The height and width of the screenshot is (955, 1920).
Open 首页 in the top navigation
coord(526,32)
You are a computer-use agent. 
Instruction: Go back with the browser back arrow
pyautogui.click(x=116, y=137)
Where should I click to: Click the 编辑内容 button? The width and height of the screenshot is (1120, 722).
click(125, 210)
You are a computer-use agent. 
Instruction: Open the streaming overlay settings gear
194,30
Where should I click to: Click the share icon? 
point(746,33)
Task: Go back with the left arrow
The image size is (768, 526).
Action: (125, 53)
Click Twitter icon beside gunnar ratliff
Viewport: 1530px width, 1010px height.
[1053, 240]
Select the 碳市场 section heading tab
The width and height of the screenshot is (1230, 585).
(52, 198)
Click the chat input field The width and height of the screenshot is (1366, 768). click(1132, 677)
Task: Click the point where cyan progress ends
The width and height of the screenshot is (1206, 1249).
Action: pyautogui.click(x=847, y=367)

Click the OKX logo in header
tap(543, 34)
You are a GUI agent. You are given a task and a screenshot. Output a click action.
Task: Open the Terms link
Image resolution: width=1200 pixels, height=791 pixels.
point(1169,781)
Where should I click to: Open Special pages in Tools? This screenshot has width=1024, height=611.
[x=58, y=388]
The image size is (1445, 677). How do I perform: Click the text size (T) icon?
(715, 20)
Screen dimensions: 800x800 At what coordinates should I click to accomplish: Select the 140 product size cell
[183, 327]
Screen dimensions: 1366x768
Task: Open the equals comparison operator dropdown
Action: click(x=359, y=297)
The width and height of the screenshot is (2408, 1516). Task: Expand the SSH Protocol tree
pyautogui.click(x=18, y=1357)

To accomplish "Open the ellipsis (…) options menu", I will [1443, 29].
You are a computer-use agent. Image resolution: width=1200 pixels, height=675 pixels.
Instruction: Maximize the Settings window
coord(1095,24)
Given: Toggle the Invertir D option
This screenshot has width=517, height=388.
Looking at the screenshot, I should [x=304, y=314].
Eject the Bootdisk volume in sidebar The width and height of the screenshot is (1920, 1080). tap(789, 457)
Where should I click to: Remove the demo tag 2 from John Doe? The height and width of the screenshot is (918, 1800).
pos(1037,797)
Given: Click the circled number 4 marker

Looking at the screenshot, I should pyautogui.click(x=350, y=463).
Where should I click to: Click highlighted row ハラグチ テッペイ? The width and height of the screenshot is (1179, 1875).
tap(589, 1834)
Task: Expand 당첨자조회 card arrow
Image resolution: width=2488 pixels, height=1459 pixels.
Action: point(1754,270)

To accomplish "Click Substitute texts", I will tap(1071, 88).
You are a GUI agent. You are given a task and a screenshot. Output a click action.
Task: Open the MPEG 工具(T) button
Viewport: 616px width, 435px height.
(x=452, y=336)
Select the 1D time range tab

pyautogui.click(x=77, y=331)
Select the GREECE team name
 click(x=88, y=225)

───

WORK TO BE COMPLETED: Copy the rows from the line containing "Screen dimensions: 800x800" through the line containing "pyautogui.click(x=18, y=1357)", reproducing those lines character for character.

SOLUTION TO THIS EXERCISE:
Screen dimensions: 800x800 At what coordinates should I click to accomplish: Select the 140 product size cell
[183, 327]
Screen dimensions: 1366x768
Task: Open the equals comparison operator dropdown
Action: click(x=359, y=297)
The width and height of the screenshot is (2408, 1516). Task: Expand the SSH Protocol tree
pyautogui.click(x=18, y=1357)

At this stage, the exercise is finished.